-- START OF Record excerpts --

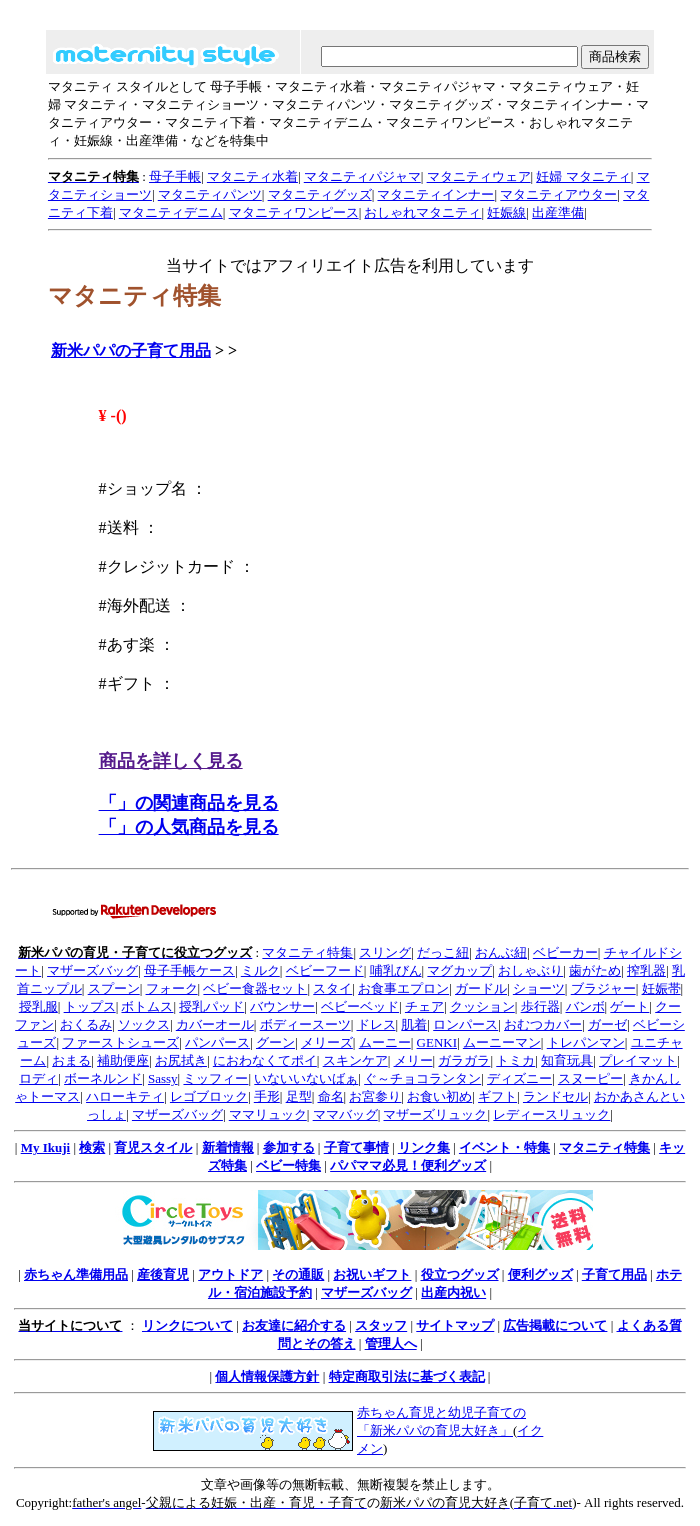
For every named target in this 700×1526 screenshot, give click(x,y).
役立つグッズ (460, 1274)
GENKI (437, 1042)
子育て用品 (614, 1274)
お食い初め (439, 1096)
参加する (289, 1147)
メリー (413, 1060)
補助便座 (123, 1060)
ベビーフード (325, 970)
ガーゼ (607, 1024)
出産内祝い (453, 1292)
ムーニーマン (502, 1042)
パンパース (217, 1042)
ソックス (144, 1024)
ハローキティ (125, 1096)
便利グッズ (540, 1274)
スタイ (332, 988)
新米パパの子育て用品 (131, 350)
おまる (71, 1060)
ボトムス (147, 1006)
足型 (299, 1096)
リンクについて (187, 1325)
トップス (90, 1006)
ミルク (260, 970)
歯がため (595, 970)
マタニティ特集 (307, 952)
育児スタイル (153, 1147)
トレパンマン (586, 1042)
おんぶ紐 (501, 952)
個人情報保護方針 (267, 1376)
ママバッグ (345, 1114)
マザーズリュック (435, 1114)
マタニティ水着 (252, 176)
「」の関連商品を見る (189, 803)
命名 (331, 1096)
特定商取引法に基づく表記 (407, 1376)
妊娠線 (506, 212)
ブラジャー (603, 988)
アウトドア (230, 1274)
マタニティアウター (558, 194)
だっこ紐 (443, 952)
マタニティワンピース (294, 212)
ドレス (376, 1024)
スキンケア (355, 1060)
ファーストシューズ (120, 1042)
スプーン (114, 988)
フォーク (172, 988)
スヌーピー (590, 1078)
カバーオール (215, 1024)
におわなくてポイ (265, 1060)
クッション (482, 1006)
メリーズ (327, 1042)
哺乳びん (396, 970)
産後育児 (163, 1274)
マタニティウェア (479, 176)
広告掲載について (555, 1325)
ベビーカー (565, 952)
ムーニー (385, 1042)
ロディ (38, 1078)
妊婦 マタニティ (583, 176)
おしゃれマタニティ (422, 212)
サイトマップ (455, 1325)
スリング (385, 952)
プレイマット (638, 1060)
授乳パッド (211, 1006)
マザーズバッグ (92, 970)
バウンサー (282, 1006)
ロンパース (465, 1024)
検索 (92, 1147)
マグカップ (459, 970)
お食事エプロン (403, 988)
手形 (267, 1096)
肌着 (414, 1024)
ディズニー (519, 1078)
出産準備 (558, 212)
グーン (275, 1042)
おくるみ (86, 1024)
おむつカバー (543, 1024)
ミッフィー (215, 1078)
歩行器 (540, 1006)
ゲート (629, 1006)
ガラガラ (464, 1060)
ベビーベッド (360, 1006)
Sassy (163, 1078)
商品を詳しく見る (171, 761)
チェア (424, 1006)
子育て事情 (356, 1147)
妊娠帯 (661, 988)
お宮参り (375, 1096)
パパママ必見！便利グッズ (408, 1165)
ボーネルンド (103, 1078)
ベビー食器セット (255, 988)
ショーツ (539, 988)
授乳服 (38, 1006)
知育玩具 (567, 1060)
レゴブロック (209, 1096)
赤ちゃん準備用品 (76, 1274)
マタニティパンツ (210, 194)
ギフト (497, 1096)
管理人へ (391, 1343)
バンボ (585, 1006)
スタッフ (381, 1325)
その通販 (298, 1274)
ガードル (481, 988)
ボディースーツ (305, 1024)
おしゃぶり (530, 970)
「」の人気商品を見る (189, 827)
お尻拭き (181, 1060)
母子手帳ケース (189, 970)
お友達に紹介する (294, 1325)
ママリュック (268, 1114)
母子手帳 (175, 176)
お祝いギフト (372, 1274)
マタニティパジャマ (362, 176)
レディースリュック (551, 1114)
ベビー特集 (288, 1165)
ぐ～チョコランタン (422, 1078)
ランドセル (555, 1096)
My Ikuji (45, 1147)
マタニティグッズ (320, 194)
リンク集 (424, 1147)
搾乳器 (646, 970)
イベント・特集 (504, 1147)
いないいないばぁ (306, 1078)
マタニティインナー (435, 194)
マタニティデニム (171, 212)
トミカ (515, 1060)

-- END OF Record excerpts --

* Task:
Can you recast the lines from the one containing "哺乳びん (396, 970)" through the end of the records, both ends included, as a Markdown table with the columns No. and Line, leaving out any blank lines?

* Result below:
| No. | Line |
|---|---|
| 1 | 哺乳びん (396, 970) |
| 2 | 産後育児 (163, 1274) |
| 3 | マタニティウェア (479, 176) |
| 4 | 広告掲載について (555, 1325) |
| 5 | ベビーカー (565, 952) |
| 6 | ムーニー (385, 1042) |
| 7 | ロディ (38, 1078) |
| 8 | 妊婦 マタニティ (583, 176) |
| 9 | おしゃれマタニティ (422, 212) |
| 10 | サイトマップ (455, 1325) |
| 11 | スリング (385, 952) |
| 12 | プレイマット (638, 1060) |
| 13 | 授乳パッド (211, 1006) |
| 14 | マザーズバッグ (92, 970) |
| 15 | バウンサー (282, 1006) |
| 16 | ロンパース (465, 1024) |
| 17 | 検索 (92, 1147) |
| 18 | マグカップ (459, 970) |
| 19 | お食事エプロン (403, 988) |
| 20 | 手形 (267, 1096) |
| 21 | 肌着 (414, 1024) |
| 22 | ディズニー (519, 1078) |
| 23 | 出産準備 (558, 212) |
| 24 | グーン (275, 1042) |
| 25 | おくるみ (86, 1024) |
| 26 | おむつカバー (543, 1024) |
| 27 | ミッフィー (215, 1078) |
| 28 | 歩行器 (540, 1006) |
| 29 | ゲート (629, 1006) |
| 30 | ガラガラ (464, 1060) |
| 31 | ベビーベッド (360, 1006) |
| 32 | Sassy (163, 1078) |
| 33 | 商品を詳しく見る (171, 761) |
| 34 | チェア (424, 1006) |
| 35 | 子育て事情 (356, 1147) |
| 36 | 妊娠帯 (661, 988) |
| 37 | お宮参り (375, 1096) |
| 38 | パパママ必見！便利グッズ (408, 1165) |
| 39 | ボーネルンド (103, 1078) |
| 40 | ベビー食器セット (255, 988) |
| 41 | ショーツ (539, 988) |
| 42 | 授乳服 (38, 1006) |
| 43 | 知育玩具 (567, 1060) |
| 44 | レゴブロック (209, 1096) |
| 45 | 赤ちゃん準備用品 (76, 1274) |
| 46 | マタニティパンツ (210, 194) |
| 47 | ギフト (497, 1096) |
| 48 | 管理人へ (391, 1343) |
| 49 | バンボ (585, 1006) |
| 50 | スタッフ (381, 1325) |
| 51 | その通販 (298, 1274) |
| 52 | ガードル (481, 988) |
| 53 | ボディースーツ (305, 1024) |
| 54 | おしゃぶり (530, 970) |
| 55 | 「」の人気商品を見る (189, 827) |
| 56 | お尻拭き (181, 1060) |
| 57 | 母子手帳ケース (189, 970) |
| 58 | お友達に紹介する (294, 1325) |
| 59 | ママリュック (268, 1114) |
| 60 | 母子手帳 (175, 176) |
| 61 | お祝いギフト (372, 1274) |
| 62 | マタニティパジャマ (362, 176) |
| 63 | レディースリュック (551, 1114) |
| 64 | ベビー特集 (288, 1165) |
| 65 | ぐ～チョコランタン (422, 1078) |
| 66 | ランドセル (555, 1096) |
| 67 | My Ikuji (45, 1147) |
| 68 | マタニティグッズ (320, 194) |
| 69 | リンク集 (424, 1147) |
| 70 | 搾乳器 (646, 970) |
| 71 | イベント・特集 (504, 1147) |
| 72 | いないいないばぁ (306, 1078) |
| 73 | マタニティインナー (435, 194) |
| 74 | マタニティデニム (171, 212) |
| 75 | トミカ (515, 1060) |